I turned and marched off toward the front porch, going back through the house with Virgie right behind me. That last week in August, the nighttime wind was enough to cool your face but not enough to carry off a day's worth of sunshine. The sun was twice its normal size at the tail end of summer. We'd all stay outside until it was about time to go to bed. Papa and Mama were in their rockers, with Mama shelling peas and Papa smoking a cigarette. They were lit from the lights in the den—Papa was still smdged, even though he'd washed and washed his face and hands. He was bluish instead of black.

Virgie announced it before I could. "Tess says she saw somebody throw somethin' in the well."

Papa caught my arm and pulled me over to him. He curled one arm around my waist and set me on his lap. I reached down and felt the leather of his hand, snuggled closer to him.

"What did you see, Tessie?"

"It was a woman, Papa. And she had a baby in her arms, wrapped up, and she threw it in the well." I spoke slowly and carefully.

Papa used his knucke to nudge my chin up. "It's awful dark out back. Maybe you just saw some shadows."

I shook my head until a curl popped loose from my ribbon. They were always coming loose. (Virgie had gotten her blond angel hair bobbed to her shoulders and she curled it like in magazines at the newsstand.)
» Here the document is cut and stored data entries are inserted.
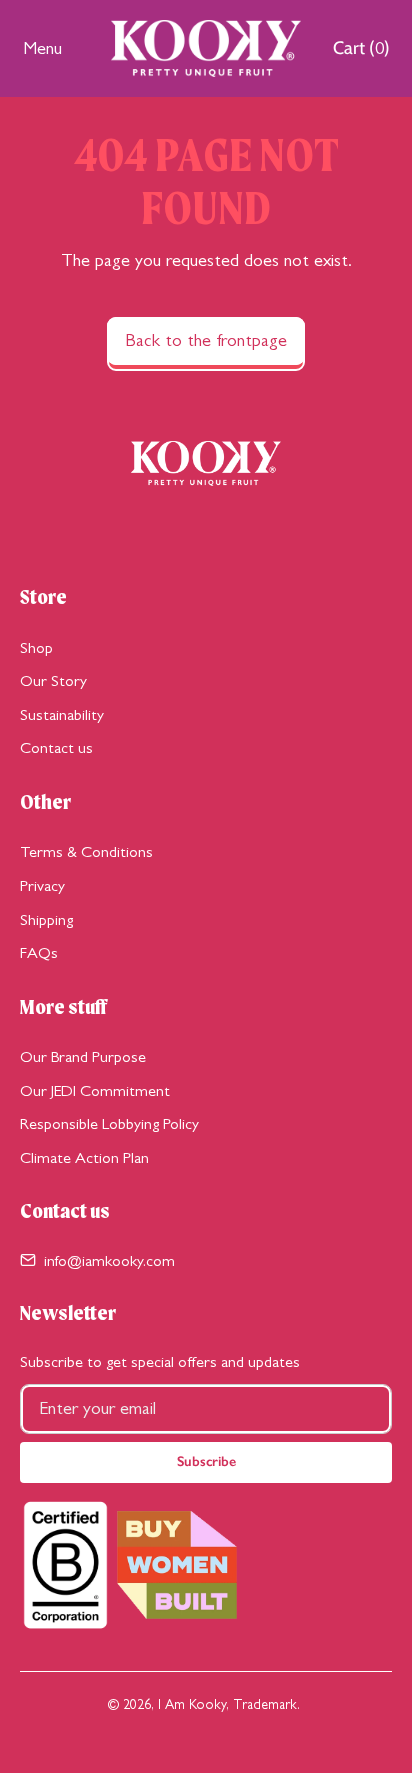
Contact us (56, 747)
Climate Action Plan (84, 1157)
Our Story (53, 680)
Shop (36, 647)
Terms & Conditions (86, 851)
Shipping (46, 919)
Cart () (361, 52)
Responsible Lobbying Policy (109, 1123)
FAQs (39, 952)
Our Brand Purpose (83, 1056)
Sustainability (62, 714)
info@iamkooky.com (109, 1260)
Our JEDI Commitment (95, 1090)
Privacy (42, 885)
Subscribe (206, 1461)
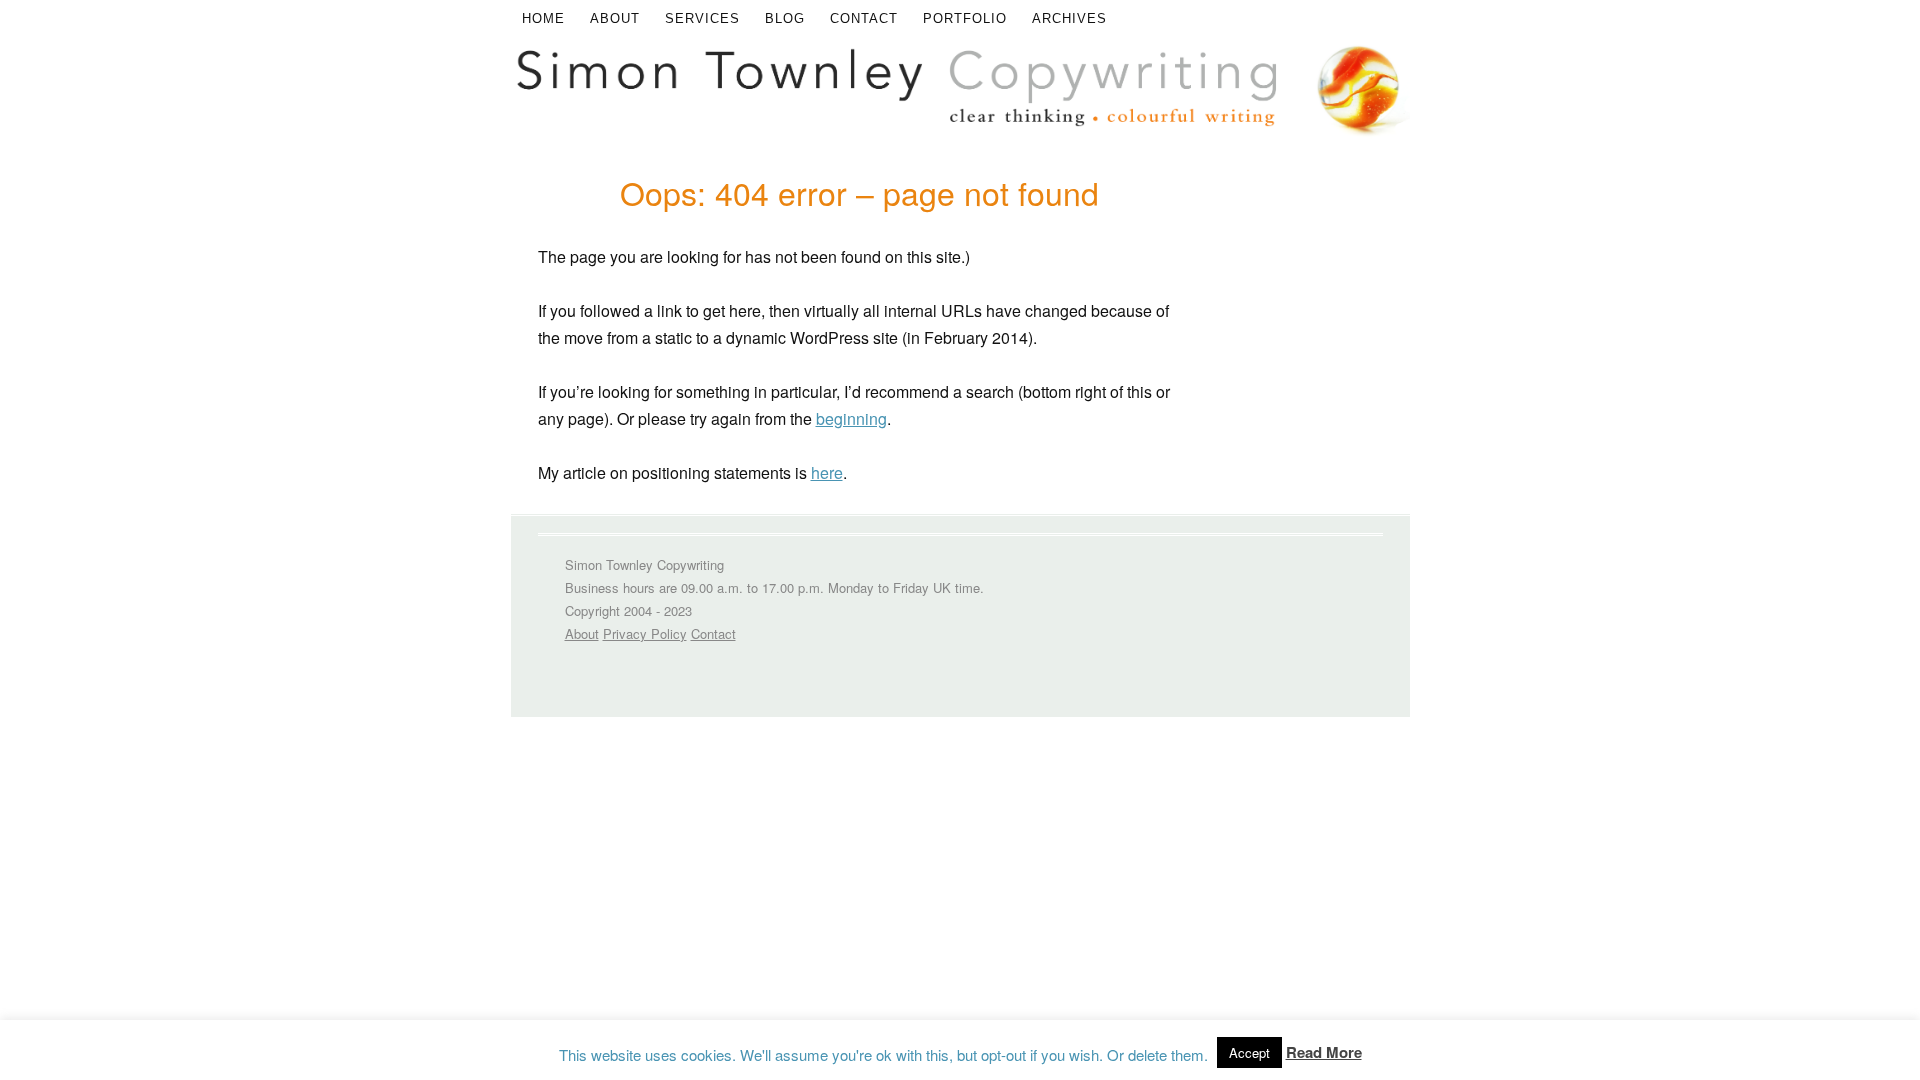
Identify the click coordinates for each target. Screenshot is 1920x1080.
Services (702, 18)
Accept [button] (1249, 1052)
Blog (785, 18)
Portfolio (965, 18)
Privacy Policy (645, 633)
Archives (1069, 18)
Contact (864, 18)
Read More (1324, 1052)
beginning (851, 418)
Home (543, 18)
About (615, 18)
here (827, 472)
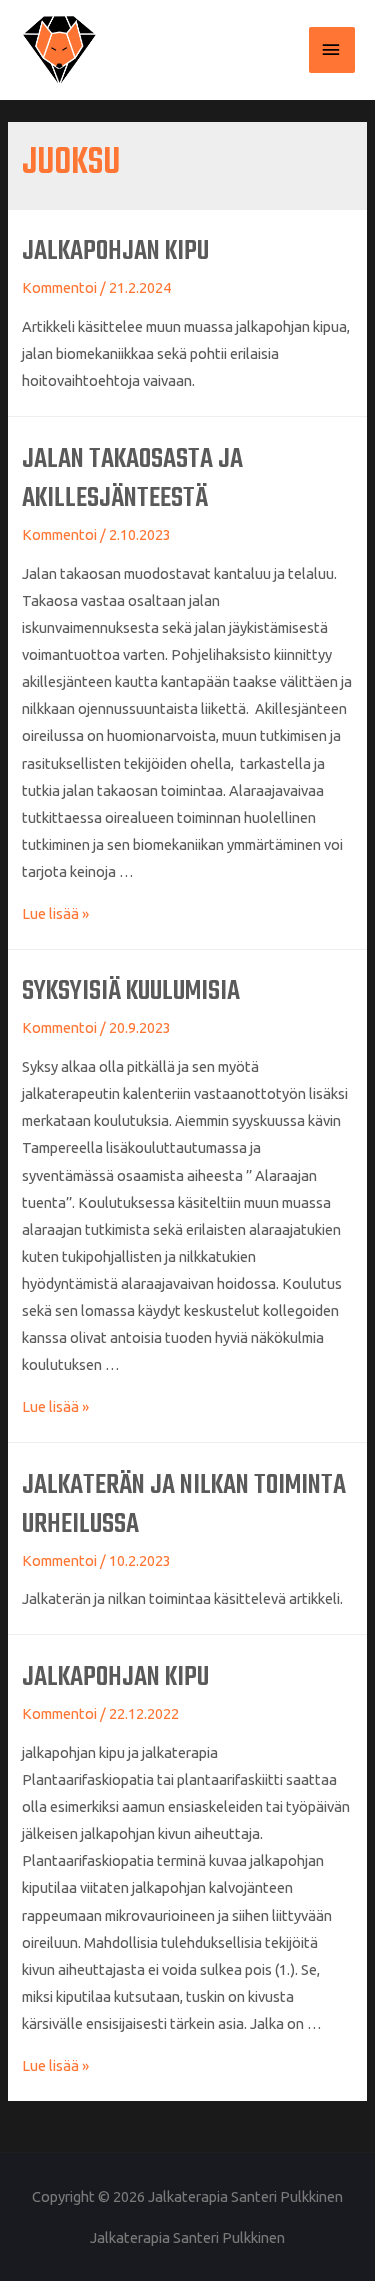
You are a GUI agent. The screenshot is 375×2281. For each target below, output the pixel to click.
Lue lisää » (55, 913)
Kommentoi (59, 287)
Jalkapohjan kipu (115, 251)
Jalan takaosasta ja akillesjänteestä (132, 479)
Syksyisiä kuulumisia (131, 991)
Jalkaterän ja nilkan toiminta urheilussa (184, 1505)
"I saw her. I did. I was sittin' by the door, and I was gettin' too chilled so I was gone come in, but then I saw her walkin' up the back road. I didn't know her, but she was comin' right straight here, so I sat and waited and nearly said hello to her when she got to the steps, but then she didn't walk towards the door at all. She stopped at the well. She looked around, moved the cover, and tossed a baby in. And then she left."

"I think maybe somebody tossed an old sack of trash or maybe a dead squirrel or somethin' in there just for meanness," Virgie said.

I looked straight at Papa. "I swear it was a baby."

"Don't ever swear, Tess," he said with a little shake of his head, looking back toward the dark. Two lightning bugs went off at the same time.

Mama looked puzzled, the lines in her forehead deeper than usual. "Why would she throw it in our well?"

Virgie looked mad at me. "Now you've upset Mama."